══ Source text ══

On October 25, 2013, approximately a month after plaintiff's arthroscopic surgery, Dr. Stefanides completed a Lower Extremities Impairment Questionnaire (Tr. 345-52). Dr. Stefanides reported that plaintiff experienced constant right knee pain after prolonged standing, walking or climbing of stairs (Tr. 347). Dr. Stefanides opined that plaintiff could sit for a total of four hours and stand/walk for a total of up to one hour in an eight hour workday, needed to avoid wet conditions, temperature extremes, humidity and heights and could not kneel (Tr 346-52). Dr. Stefanides opined that plaintiff's symptoms were frequently so severe that he would be absent from work more than three times a month (Tr. 351). Dr. Stefanides stated that he did not know whether plaintiff's impairments would last at least twelve months (Tr. 350). Dr. Stefanides opined that plaintiff could initiate and sustain walking with the assistance of a cane (Tr. 347). Dr. Stefanides further indicated that plaintiff could carry out the activities of daily living independently without assistance, including traveling from his house to appointments, preparing meals and bathing and dressing (Tr. 348). Dr. Stefanides stated that plaintiff's pain was completely relieved by medication without any unacceptable side effects (Tr. 348).
On November 21, 2013, plaintiff's physical therapist sent a report to Dr. Stefanides, indicating that after five sessions treating his right knee, plaintiff had full extension and strength of 3+ out of 5 (Tr. 354-55). However, plaintiff's self-reported lower extremity functional scale ("LEFS") was 7 (Tr. 354-55).
The LEFS is a questionnaire where plaintiff rated the level of difficulty that he has with twenty different activities due to his right knee impairment (Tr. 355). The scale is from zero to eighty and the activities include walking a mile and the ability to get in and out of the bath (Tr. 355). A score of zero for an activity indicates that he has "Extreme Difficulty or Unable to Perform Activity," a score of one indicates that he has "Quite a Bit of Difficulty," a score of two indicates that he has "Moderate Difficulty," a score of three indicates that he has "A Little Bit of Difficulty" and a score of four indicates that he has "No Difficulty" (Tr. 355).

═══
══ Data provided ══

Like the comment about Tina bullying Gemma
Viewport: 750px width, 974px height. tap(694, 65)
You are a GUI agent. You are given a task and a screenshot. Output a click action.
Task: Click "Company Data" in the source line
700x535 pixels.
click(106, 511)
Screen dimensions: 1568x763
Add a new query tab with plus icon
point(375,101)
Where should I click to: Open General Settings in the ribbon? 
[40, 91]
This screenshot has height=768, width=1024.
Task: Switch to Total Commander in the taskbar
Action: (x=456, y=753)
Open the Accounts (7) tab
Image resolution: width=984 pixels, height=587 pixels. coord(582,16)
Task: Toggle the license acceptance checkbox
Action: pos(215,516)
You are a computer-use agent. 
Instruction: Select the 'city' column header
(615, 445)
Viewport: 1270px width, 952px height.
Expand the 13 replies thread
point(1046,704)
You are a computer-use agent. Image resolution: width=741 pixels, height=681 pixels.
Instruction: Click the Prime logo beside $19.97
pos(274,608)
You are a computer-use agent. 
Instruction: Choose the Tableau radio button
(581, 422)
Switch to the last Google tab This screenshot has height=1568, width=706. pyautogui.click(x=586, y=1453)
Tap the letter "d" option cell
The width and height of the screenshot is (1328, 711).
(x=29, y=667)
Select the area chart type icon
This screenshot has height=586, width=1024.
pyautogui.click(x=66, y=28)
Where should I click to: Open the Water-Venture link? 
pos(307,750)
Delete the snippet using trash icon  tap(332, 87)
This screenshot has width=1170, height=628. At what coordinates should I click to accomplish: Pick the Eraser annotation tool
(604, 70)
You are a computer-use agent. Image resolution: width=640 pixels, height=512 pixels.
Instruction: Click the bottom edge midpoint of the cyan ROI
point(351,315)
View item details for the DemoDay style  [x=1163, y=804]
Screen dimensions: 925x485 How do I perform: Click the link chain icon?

═══

**Required action A**
Copy from the knee-impairment excerpt the passage starting at "On November 21, 2013, plaintiff's" and ending at "7 (Tr. 354-55).".
**Required action B**
Do these statements agree with the knee-impairment excerpt? Answer yes or no for each, quoting the deciding words.
(i) Dr. Stefanides stated that plaintiff's impairments would last at least twelve months.
(ii) After five physical therapy sessions, plaintiff had full extension in his right knee.
(iii) On the LEFS, a score of four for an activity means the plaintiff has no difficulty with it.
**Required action C**
What conditions does the knee-impairment excerpt say Dr. Stefanides found plaintiff needed to avoid?
The lines are separate material with no tie to the knee-impairment excerpt.

**Exercise solution A**
On November 21, 2013, plaintiff's physical therapist sent a report to Dr. Stefanides, indicating that after five sessions treating his right knee, plaintiff had full extension and strength of 3+ out of 5 (Tr. 354-55). However, plaintiff's self-reported lower extremity functional scale ("LEFS") was 7 (Tr. 354-55).

**Exercise solution B**
(i) No: "he did not know whether plaintiff's impairments would last at least twelve months"
(ii) Yes: "after five sessions treating his right knee, plaintiff had full extension and strength of 3+ out of 5"
(iii) Yes: "a score of four indicates that he has "No Difficulty""

**Exercise solution C**
Wet conditions, temperature extremes, humidity and heights.